GIVEN INFORMATION

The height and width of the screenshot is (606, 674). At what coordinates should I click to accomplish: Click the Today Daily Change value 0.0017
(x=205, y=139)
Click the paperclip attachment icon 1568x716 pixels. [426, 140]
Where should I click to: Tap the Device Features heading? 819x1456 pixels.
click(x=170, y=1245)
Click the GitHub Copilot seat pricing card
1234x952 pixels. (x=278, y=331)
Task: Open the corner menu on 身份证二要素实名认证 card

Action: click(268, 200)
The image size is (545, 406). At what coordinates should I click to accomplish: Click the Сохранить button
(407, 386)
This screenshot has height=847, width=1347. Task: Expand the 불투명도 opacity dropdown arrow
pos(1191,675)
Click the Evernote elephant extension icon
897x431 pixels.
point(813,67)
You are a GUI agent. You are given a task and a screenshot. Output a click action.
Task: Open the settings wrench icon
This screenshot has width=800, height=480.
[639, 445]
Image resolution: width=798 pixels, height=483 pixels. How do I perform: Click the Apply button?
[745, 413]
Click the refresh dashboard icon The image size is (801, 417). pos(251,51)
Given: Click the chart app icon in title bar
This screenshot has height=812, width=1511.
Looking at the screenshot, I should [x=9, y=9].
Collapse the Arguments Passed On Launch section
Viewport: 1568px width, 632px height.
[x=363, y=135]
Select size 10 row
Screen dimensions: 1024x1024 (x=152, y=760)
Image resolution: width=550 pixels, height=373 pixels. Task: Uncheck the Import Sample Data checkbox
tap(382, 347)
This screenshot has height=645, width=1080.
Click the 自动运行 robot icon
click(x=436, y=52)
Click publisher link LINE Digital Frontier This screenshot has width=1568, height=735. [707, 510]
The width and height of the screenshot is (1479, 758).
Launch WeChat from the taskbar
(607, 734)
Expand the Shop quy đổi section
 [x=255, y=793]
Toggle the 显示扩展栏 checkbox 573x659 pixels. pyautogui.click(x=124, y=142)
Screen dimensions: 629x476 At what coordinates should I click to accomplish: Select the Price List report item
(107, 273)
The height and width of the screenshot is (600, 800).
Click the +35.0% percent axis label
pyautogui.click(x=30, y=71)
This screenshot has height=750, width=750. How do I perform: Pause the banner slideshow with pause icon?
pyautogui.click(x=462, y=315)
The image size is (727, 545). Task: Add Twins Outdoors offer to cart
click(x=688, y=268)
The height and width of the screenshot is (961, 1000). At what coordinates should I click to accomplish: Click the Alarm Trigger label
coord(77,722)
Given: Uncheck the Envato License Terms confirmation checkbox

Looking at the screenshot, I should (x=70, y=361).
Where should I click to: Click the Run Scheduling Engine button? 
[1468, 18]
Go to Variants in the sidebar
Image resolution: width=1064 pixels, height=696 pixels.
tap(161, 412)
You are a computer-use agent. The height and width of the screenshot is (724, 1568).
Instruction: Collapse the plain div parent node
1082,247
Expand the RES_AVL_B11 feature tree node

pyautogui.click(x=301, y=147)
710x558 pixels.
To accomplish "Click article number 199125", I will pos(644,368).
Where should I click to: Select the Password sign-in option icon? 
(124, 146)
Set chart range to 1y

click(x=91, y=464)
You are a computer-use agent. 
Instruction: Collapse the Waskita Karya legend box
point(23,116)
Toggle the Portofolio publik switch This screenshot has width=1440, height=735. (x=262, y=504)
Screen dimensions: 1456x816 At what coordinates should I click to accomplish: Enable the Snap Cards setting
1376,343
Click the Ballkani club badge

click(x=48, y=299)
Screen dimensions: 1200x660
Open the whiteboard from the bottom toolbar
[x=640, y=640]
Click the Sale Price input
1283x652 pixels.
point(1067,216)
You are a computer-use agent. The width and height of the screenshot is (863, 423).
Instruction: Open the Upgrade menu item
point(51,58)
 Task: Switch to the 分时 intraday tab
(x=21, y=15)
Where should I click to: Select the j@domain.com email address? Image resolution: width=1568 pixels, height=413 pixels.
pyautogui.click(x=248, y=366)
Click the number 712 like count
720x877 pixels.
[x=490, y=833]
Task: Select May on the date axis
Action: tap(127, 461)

TASK REQUIREMENTS
Starting at the line above that holds "Where should I click to: Click" and ending at the line that holds "You are a computer-use agent. The width", transcribe each line exactly and include no other lines.

EXERCISE RESPONSE
Where should I click to: Click the Run Scheduling Engine button? 
[1468, 18]
Go to Variants in the sidebar
Image resolution: width=1064 pixels, height=696 pixels.
tap(161, 412)
You are a computer-use agent. The height and width of the screenshot is (724, 1568).
Instruction: Collapse the plain div parent node
1082,247
Expand the RES_AVL_B11 feature tree node

pyautogui.click(x=301, y=147)
710x558 pixels.
To accomplish "Click article number 199125", I will pos(644,368).
Where should I click to: Select the Password sign-in option icon? 
(124, 146)
Set chart range to 1y

click(x=91, y=464)
You are a computer-use agent. 
Instruction: Collapse the Waskita Karya legend box
point(23,116)
Toggle the Portofolio publik switch This screenshot has width=1440, height=735. (x=262, y=504)
Screen dimensions: 1456x816 At what coordinates should I click to accomplish: Enable the Snap Cards setting
1376,343
Click the Ballkani club badge

click(x=48, y=299)
Screen dimensions: 1200x660
Open the whiteboard from the bottom toolbar
[x=640, y=640]
Click the Sale Price input
1283x652 pixels.
point(1067,216)
You are a computer-use agent. The width and height of the screenshot is (863, 423).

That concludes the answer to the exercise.